Bar codes can be used to track and trace, but RFID is a better technology. “RFID tags can be read in bulk at distances up to 30 feet, do not require line of sight, can store large amounts of information, and are re-writable,” reports Rashesh Mody, chief technology officer at Wonderware.

Wells’ Dairy in LeMars, Iowa, and Rockwell Automation teamed up to implement an RFID system at the country’s largest family-owned dairy company. “From the outset, we viewed RFID as a catalyst for making process changes that improve business performance,” says Brad Galles, process controls manager, Wells’ Dairy. Improvements included:

Automation of manual processes: As RFID tags are applied in production, a time and date code is entered into a database for every product’s serial number. With this information, Wells’ Dairy can automatically develop pallet tags instead of manually keying in information.

Increased safety and quality control: Prior to RFID, plant personnel had to hold entire pallets if problems were suspected. To err on the side of safety, longer time frames were often used and more product than necessary was placed on hold. With RFID, Wells’ Dairy knows precisely what groups of products are affected during the time of a hold order. This minimizes hold orders and rework.

Increased productivity: The old process of inducting pallets into the automated storage/retrieval system (ASRS) at Wells’ Dairy relied on freezer personnel to precisely place pallet tags so that scanners could read the tag when the pallet was inducted into the ASRS. With RFID, Wells’ Dairy can read the pallet tag as long as it is on the correct side, regardless of its exact location, greatly increasing the efficiency of the ASRS.

Improved shipping accuracy: Because of human error, the ASRS occasionally brought the wrong pallet to the outbound spur. It was the responsibility of the truck loaders to double-check the pallet tag and count cases. When this step was missed, the wrong product was sent to a customer. With RFID tags and readers in the ASRS, Wells’ Dairy can read the pallet tag as it comes out of the ASRS and automatically know if the pallet and count are correct.

Improved insight into inventory: Currently, the production and freezer counts at Wells’ Dairy often show differences due to numerous variables. RFID technology can help with such discrepancies, because each sleeve will have an individual serial number on it. This technology allows the counting of units to be accurate as they pass to and from the freezer, since only sleeves with an accurate serial number will be counted. The others will be diverted and not counted, and duplicates will be recorded and dismissed.

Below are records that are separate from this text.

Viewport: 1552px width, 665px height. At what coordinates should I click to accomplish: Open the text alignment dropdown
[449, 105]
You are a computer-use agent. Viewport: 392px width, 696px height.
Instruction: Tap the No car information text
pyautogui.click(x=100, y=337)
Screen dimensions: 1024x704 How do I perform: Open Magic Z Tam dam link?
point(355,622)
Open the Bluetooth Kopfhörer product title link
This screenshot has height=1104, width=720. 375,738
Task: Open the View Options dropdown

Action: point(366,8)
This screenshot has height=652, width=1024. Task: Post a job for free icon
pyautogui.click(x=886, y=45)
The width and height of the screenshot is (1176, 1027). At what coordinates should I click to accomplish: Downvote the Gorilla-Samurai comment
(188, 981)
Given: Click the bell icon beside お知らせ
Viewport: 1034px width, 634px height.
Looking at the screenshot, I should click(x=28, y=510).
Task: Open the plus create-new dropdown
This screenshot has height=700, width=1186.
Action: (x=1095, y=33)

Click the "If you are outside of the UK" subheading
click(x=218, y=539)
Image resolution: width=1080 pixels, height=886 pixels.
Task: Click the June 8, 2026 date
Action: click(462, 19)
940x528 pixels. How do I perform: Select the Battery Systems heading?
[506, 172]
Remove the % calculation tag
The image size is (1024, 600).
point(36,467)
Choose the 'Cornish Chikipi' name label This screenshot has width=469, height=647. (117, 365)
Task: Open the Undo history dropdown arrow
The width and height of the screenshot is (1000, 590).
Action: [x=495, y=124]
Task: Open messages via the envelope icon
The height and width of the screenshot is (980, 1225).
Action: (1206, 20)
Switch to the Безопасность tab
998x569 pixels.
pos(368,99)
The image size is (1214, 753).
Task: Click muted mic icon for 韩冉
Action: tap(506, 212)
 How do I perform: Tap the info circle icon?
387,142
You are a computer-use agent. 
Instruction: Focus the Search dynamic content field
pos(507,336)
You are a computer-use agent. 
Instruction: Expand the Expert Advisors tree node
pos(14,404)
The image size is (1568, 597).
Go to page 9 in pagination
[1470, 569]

Although concrete benefits can be realized with proper RFID implementation, there are many possible pitfalls along the way. “There is very little information on RFID implementations that has been proven in actual process plants, so the only way to get good, accurate information is through test in your own facility. As a result, we learned a lot about the technology’s capabilities and drawbacks through trial and error,” confirms Galles.

Many RFID implementation problems don’t involve integration with process automation systems, but instead occur at the more basic level of tagging and reading. “Our customers have had problems with tag placement, reader location, reading the right tags at the right time, and printing correct tags,” according to Gregg Le Blanc, technical strategist at OSIsoft.

Because RFID is a new technology, many recommend initial small scale implementations. “RFID solutions offer a challenge regarding upfront determination of ROI, so many companies implement a pilot project to prove the value of an RFID solution prior to wide-scale implementation,” says John Leppiaho, the senior Manager for Proficy software at GE Fanuc Automation.